Galera 2.x introduces a long awaited functionality: incremental state transfer.
The idea is that if
   a) the joining node state UUID is the same as that of the group and
   b) all of the writesets that it missed can be found in the donor's Gcache
then instead of whole state snapshot it will receive the missing writesets and
catch up with the group by replaying them.

For example:
 - local node state is 5a76ef62-30ec-11e1-0800-dba504cf2aab:197222
 - group state is      5a76ef62-30ec-11e1-0800-dba504cf2aab:201913
 - if writeset number 197223 is still in the donor's GCache, it will send
   writests 197223-201913 to joiner instead of the whole state.
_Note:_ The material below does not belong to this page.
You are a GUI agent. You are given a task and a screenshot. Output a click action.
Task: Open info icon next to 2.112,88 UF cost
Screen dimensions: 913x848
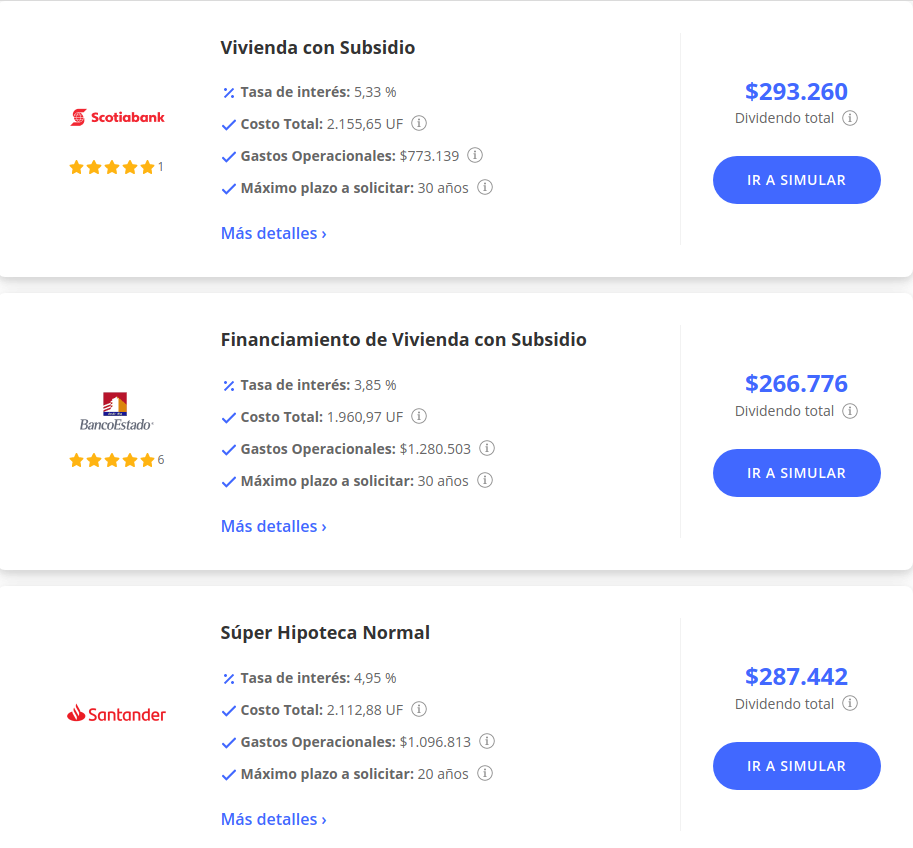(x=419, y=709)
IST can dramatically speed up remerging node into cluster. It also non-blocking
on the donor.

The most important parameter for IST (besides 'ist.recv_addr') is GCache size
on donor. The bigger it is, the more writesets can be stored in it and the
bigger seqno gaps can be closed with IST. On the other hand, if GCache is much
bigger than the state size, serving IST may be less efficient than sending
state snapshot.


7. SPECIAL NOTES

7.1 DEADLOCK ON COMMIT

In multi-master mode transaction commit operation may return a deadlock error.
This is a consequence of writeset certification and is a fundamental property
of Galera. If deadlock on commit cannot be tolerated by application, Galera can
still be used on a condition that all write operations to a given table are
performed on the same node. This still has an advantage over the "traditional"
master-slave replication: write load can still be distributed between nodes and
since replication is synchronous, failover is trivial.

7.2 "SPLIT-BRAIN" CONDITION

Galera cluster is fully distributed and does not use any sort of centralized
arbitrator, thus having no single point of failure. However, like any cluster
of that kind it may fall to a dreaded "split-brain" condition where half of
the cluster nodes suddenly disappear (e.g. due to network failure).
In general case, having no information about the fate of disappeared nodes
remaining nodes cannot continue to process requests and modify their states.

While such situation is generally considered negligibly probable in a
multi-node cluster (normally nodes fail one at a time), in 2-node cluster
a single node failure can lead to this, thus making 3 nodes a minimum
requirement for a highly-available cluster.

Galera arbitrator (see above) can serve as an odd stateless cluster node
to help avoid the possibility of an even cluster split.